Word for word, repeat the entries, minus the pictures.

-------- Exercise materials

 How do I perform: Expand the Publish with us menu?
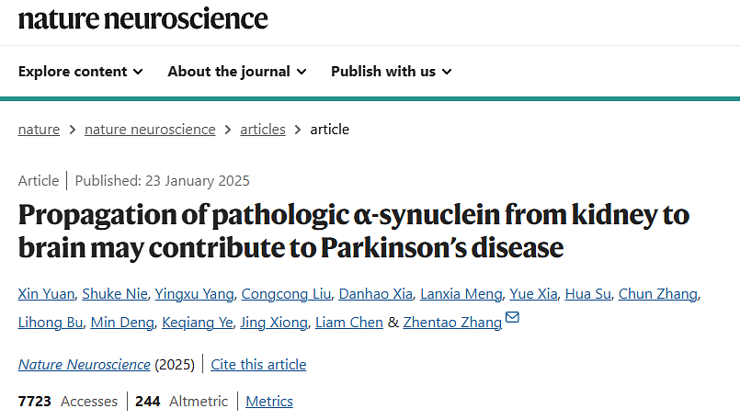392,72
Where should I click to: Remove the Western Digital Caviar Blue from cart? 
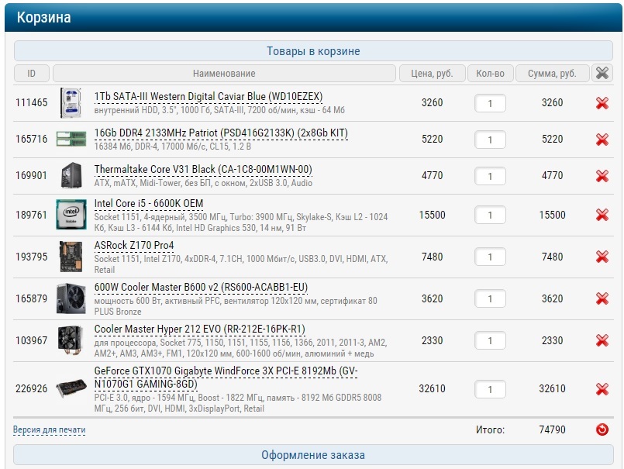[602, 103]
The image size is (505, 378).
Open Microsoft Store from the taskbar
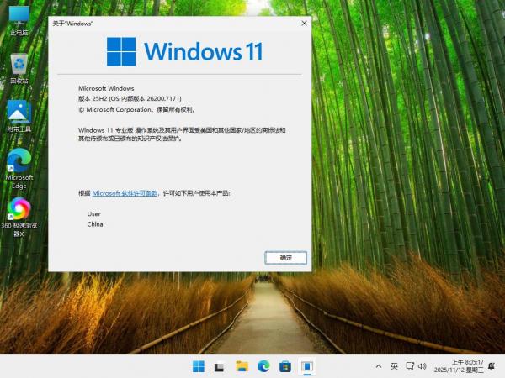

----------------

(Answer):
 How do I perform: Expand the Publish with us menu?
392,72
Where should I click to: Remove the Western Digital Caviar Blue from cart? 
[602, 103]
The image size is (505, 378).
Open Microsoft Store from the taskbar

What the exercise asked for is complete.